When I started as a freshman at the Daily Campus, I was dreading the day I’d leave. I felt empathy for every senior that walked out the door and never walked back in. They must feel devastated, leaving something behind they’ve dedicated so many hours of their life to. Close friends I made in only a school year’s time were out in the real world doing bigger and better things before I could even blink.
The Daily Campus quickly became my home, by both choice and by force. I chose to apply for the job that would keep me there every Sunday, Tuesday Wednesday and Thursday night, so it was fairly easy to spend more time in that building than in my own dorm. I did this for two years (not to mention I covered men’s basketball on top of that), and they were easily the best two years of my life.
But boy, is it hard work. It’s a lot of nights where you sit there and wonder how a normal UConn student spends their free time. It’s a lot of nights where the entire paper finishes production but then you realize you forgot to design the opinion section because you spent the last six plus hours talking and having fun. It’s a lot of nights where there’s no parking behind Whitney so you have to park in T-Lot and walk down the hill at 3 a.m.
It was a lot of nights that I’m never going to forget. We popped a water balloon with a dart inside the building. We shot nerf guns at each other while we were trying to write. We danced into the wee hours of the morning to the same songs every week. We juggled plastic eggs.
But we also worked tirelessly, from 6 p.m. to about 2 a.m. on a regular basis. We laid out 12 pages every night, wrote and copy edited dozens of stories per day and actually had a functioning website (most of the time). The best part of my job was being able to interact with every single person every single week, and my UConn experience was all the better for it. Anyone who I’ve ever talked to at the Daily Campus has impacted my life in some positive way.
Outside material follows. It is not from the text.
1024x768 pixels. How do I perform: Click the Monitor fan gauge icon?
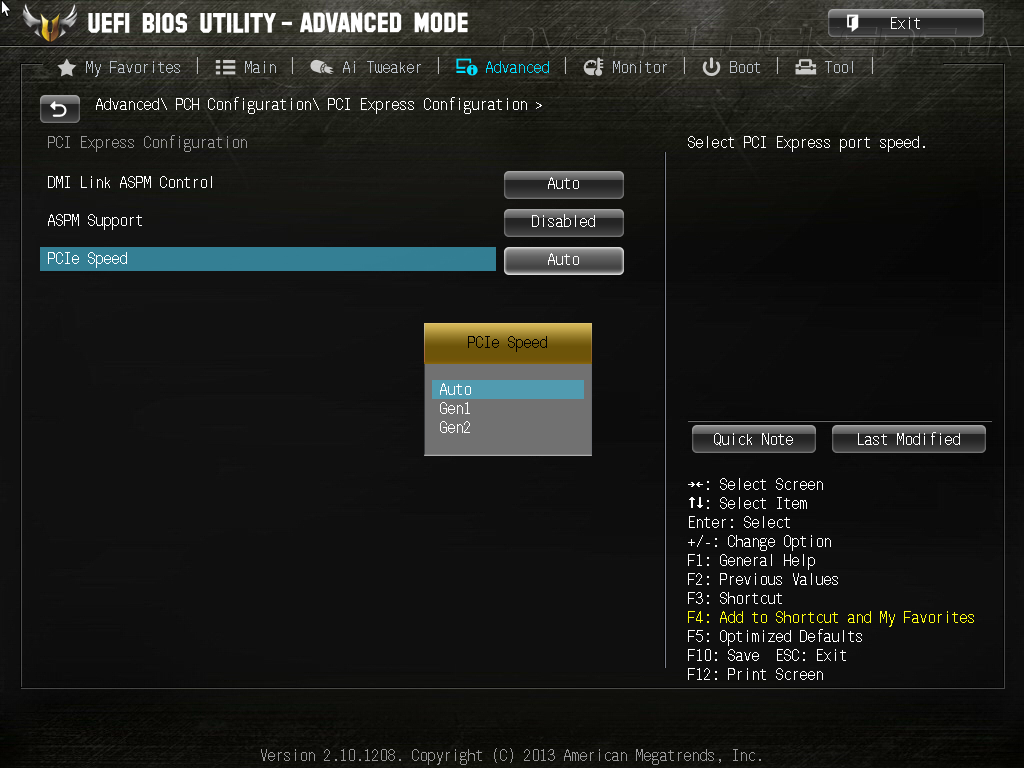[x=593, y=67]
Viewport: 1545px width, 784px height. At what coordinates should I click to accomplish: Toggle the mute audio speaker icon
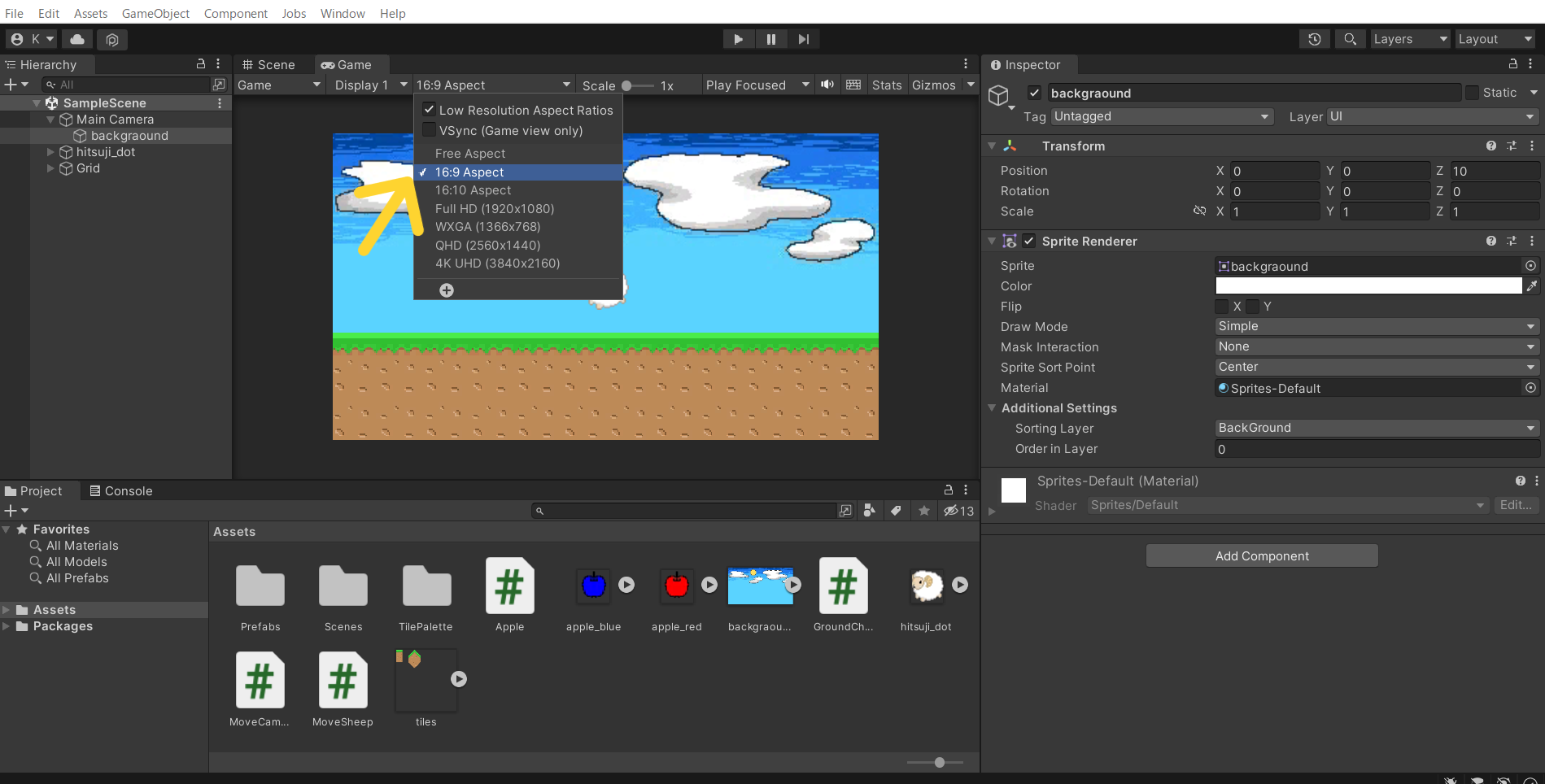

During our banquet this past week, I thought I was going to cry. Turns out seeing “Endgame” three times in five days actually purges the tears from your system pretty well. But as I said my goodbyes to everyone, I didn’t feel sadness. I didn’t feel regret. I didn’t feel like I still had more to do. I felt satisfied, and fulfilled. It was time to move on.
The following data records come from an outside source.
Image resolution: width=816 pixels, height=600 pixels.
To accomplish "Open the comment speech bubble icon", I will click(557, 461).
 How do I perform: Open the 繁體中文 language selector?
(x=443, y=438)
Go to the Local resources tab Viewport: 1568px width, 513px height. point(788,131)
Watching the end of “Endgame,” I was an outsider looking in. I went on the wild MCU journey and I wasn’t ready for it to end. But as the insider now, in my own world, I understand the feeling. What defined me as a freshman four years ago does not define me now. I’m a new person with a new perspective and new morals to guide me. I’m ready for the next phase, if you will.
So thank you for everything, UConn. Thank you for putting me through the worst of it and the best of it. Thank you for giving me the opportunity to travel to a foreign country to look at rocks for two weeks and get sick of white rice in a very short amount of time. Thank you for giving me my Daily Campus family. Thank you for the late night talks and the late night laughs.
It’s all going to be okay. It’s already okay. You can rest now.